## BEGIN

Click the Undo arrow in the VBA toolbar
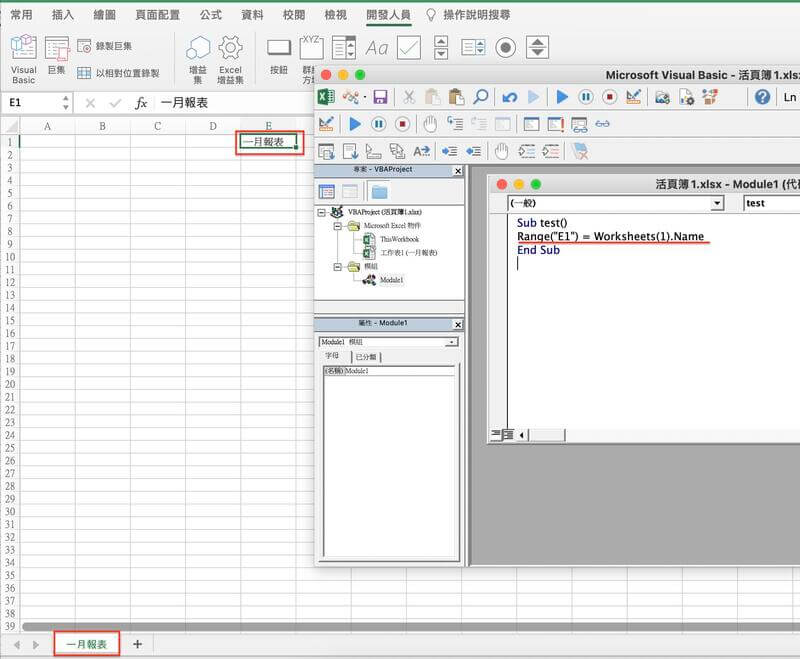The image size is (800, 659). coord(510,97)
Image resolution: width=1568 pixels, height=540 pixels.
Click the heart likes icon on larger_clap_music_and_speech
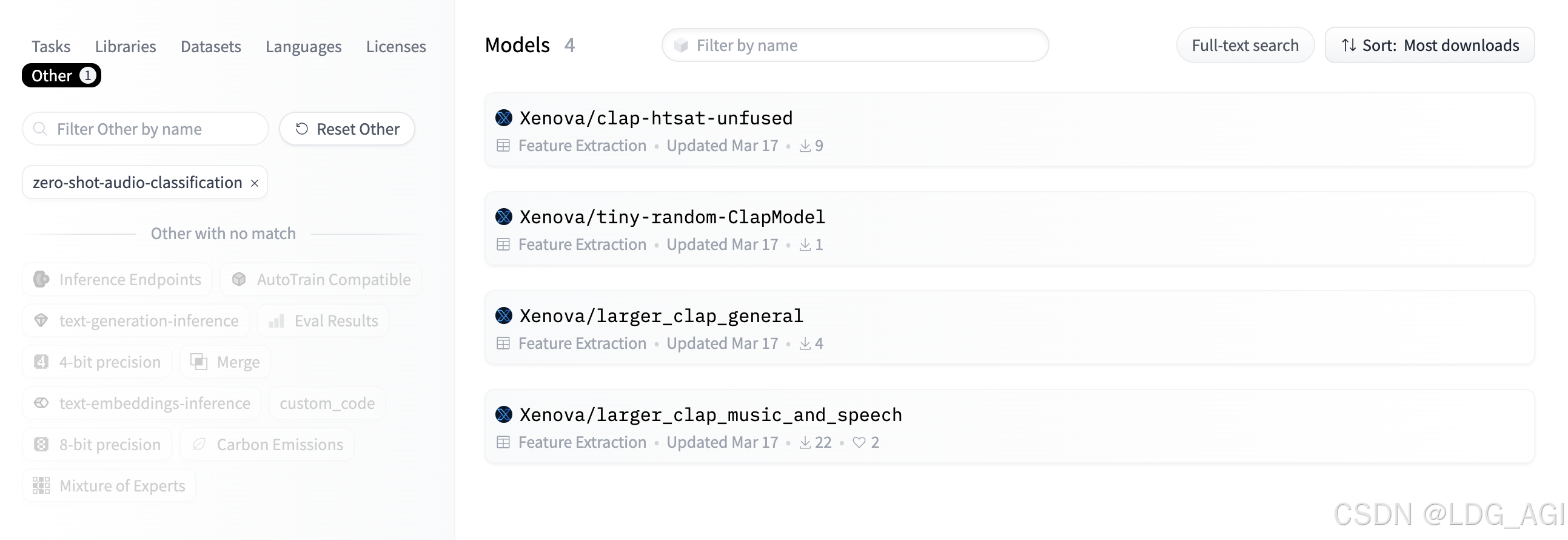pyautogui.click(x=859, y=442)
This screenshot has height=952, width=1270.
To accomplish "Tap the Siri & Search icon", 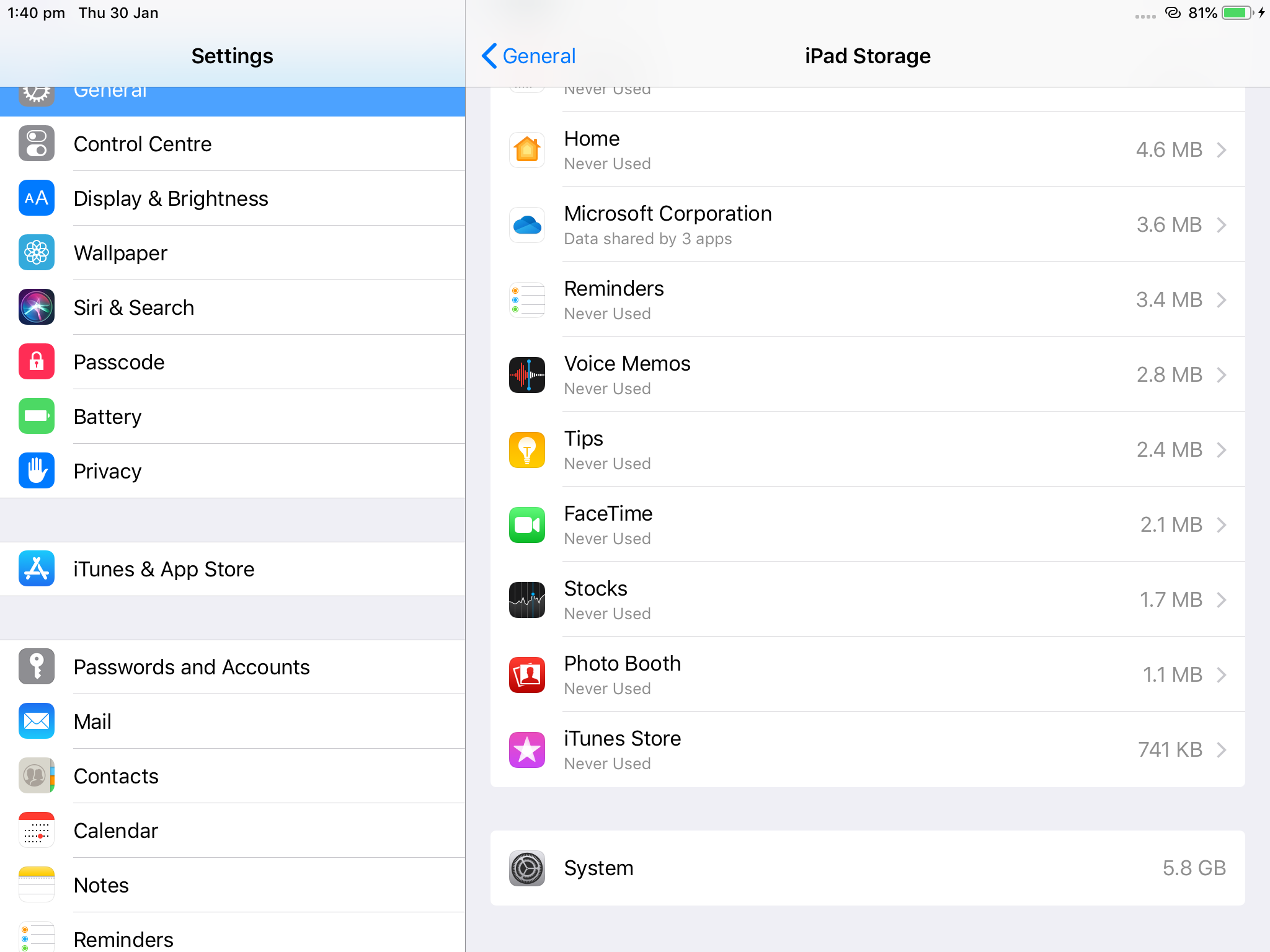I will click(37, 307).
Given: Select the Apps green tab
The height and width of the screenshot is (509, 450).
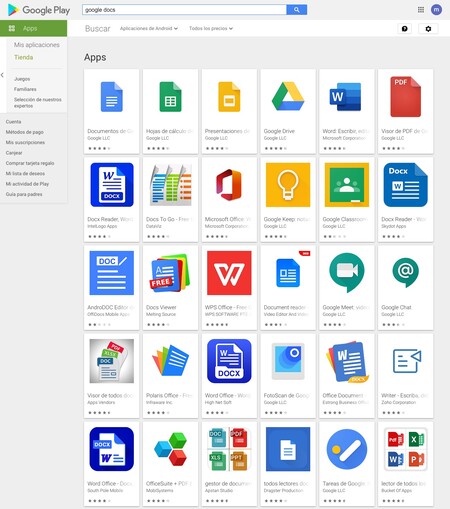Looking at the screenshot, I should [33, 28].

## END

Return word for word the part of the records that opens with their first line and closes with the line containing "pyautogui.click(x=859, y=442)", both ends included, and leave the pictures out.

-- Task answer --
Click the Undo arrow in the VBA toolbar
The image size is (800, 659). coord(510,97)
Image resolution: width=1568 pixels, height=540 pixels.
Click the heart likes icon on larger_clap_music_and_speech
pyautogui.click(x=859, y=442)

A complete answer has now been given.